Cleber Azevedo dos Santos, identificado como investigado por laços com o PCC, responde ao convite demonstrando interesse na viagem e se envolvendo nas discussões com os demais participantes do grupo. Para o Ministério Público, essas interações evidenciam a proximidade entre o coronel e indivíduos sob investigação por atividades relacionadas à facção criminosa. Os promotores destacam que essas mensagens são parte das provas que sustentam a relação entre Luiz Carlos e os investigados.
A colônia de férias mencionada na conversa é destinada a oficiais da PM, seus dependentes e convidados, e as regras estabelecem que a reserva deve ser feita por um oficial, que se responsabiliza pela estadia dos convidados. Os investigadores apontam que o convite do coronel reforça a relação de confiança com Cleber Azevedo dos Santos. Além disso, o relatório menciona que Luiz Carlos mantinha relações de amizade com outros investigados e que, em algumas ocasiões, ofereceu ajuda para conectar os investigados a oficiais da Polícia Militar.

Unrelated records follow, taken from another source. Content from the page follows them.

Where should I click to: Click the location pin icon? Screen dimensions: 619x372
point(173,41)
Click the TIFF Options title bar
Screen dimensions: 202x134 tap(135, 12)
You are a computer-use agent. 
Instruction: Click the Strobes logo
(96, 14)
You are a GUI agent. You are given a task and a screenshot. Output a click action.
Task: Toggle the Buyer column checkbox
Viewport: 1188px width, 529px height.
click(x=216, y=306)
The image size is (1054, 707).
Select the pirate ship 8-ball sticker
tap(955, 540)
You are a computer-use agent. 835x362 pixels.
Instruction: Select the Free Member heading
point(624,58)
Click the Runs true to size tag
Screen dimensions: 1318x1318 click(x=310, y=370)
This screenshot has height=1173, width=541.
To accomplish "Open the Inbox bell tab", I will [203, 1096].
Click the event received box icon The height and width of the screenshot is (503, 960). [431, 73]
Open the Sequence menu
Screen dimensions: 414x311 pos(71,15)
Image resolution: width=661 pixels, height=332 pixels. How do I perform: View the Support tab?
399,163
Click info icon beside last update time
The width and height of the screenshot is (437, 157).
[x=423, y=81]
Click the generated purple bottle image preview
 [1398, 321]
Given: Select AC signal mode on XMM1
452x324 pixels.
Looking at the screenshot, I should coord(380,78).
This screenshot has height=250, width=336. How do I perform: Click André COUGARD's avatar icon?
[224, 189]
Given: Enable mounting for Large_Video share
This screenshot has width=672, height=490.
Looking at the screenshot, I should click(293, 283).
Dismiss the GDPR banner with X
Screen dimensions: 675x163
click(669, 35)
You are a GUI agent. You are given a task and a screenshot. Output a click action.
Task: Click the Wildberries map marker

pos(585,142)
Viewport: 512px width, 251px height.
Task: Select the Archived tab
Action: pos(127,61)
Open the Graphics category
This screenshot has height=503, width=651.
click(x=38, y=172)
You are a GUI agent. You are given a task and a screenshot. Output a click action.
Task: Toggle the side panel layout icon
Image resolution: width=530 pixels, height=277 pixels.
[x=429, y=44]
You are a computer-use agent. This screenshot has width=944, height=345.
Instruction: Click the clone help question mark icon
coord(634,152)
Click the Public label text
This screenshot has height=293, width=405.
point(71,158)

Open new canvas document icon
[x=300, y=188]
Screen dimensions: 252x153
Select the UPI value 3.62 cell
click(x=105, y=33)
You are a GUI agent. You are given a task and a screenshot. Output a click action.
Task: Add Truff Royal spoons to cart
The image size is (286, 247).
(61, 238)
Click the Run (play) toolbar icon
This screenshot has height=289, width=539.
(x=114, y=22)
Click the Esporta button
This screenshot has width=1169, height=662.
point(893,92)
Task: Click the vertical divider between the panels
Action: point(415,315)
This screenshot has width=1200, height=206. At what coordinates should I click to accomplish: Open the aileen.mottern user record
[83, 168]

As investigações sobre o caso ainda estão em andamento. O Ministério Público informou que não comentará mais detalhes neste momento. A Secretaria da Segurança Pública de São Paulo declarou que as corregedorias das polícias Militar e Civil estão tomando medidas para investigar os fatos, assegurando que eventuais responsabilidades serão tratadas com rigor.
Até o momento, o coronel da reserva Luiz Carlos Pereira Martins não se manifestou sobre os contatos realizados pela reportagem. A defesa de Cleber Azevedo dos Santos negou qualquer envolvimento de seu cliente como operador financeiro do PCC e rejeitou a ideia de que os policiais mencionados tenham influência em suas atividades empresariais. O advogado de Robson Martins de Souza não retornou os contatos feitos pela equipe do programa.
O caso levanta questões sobre a relação entre policiais e facções criminosas, evidenciando a necessidade de transparência e rigor nas investigações.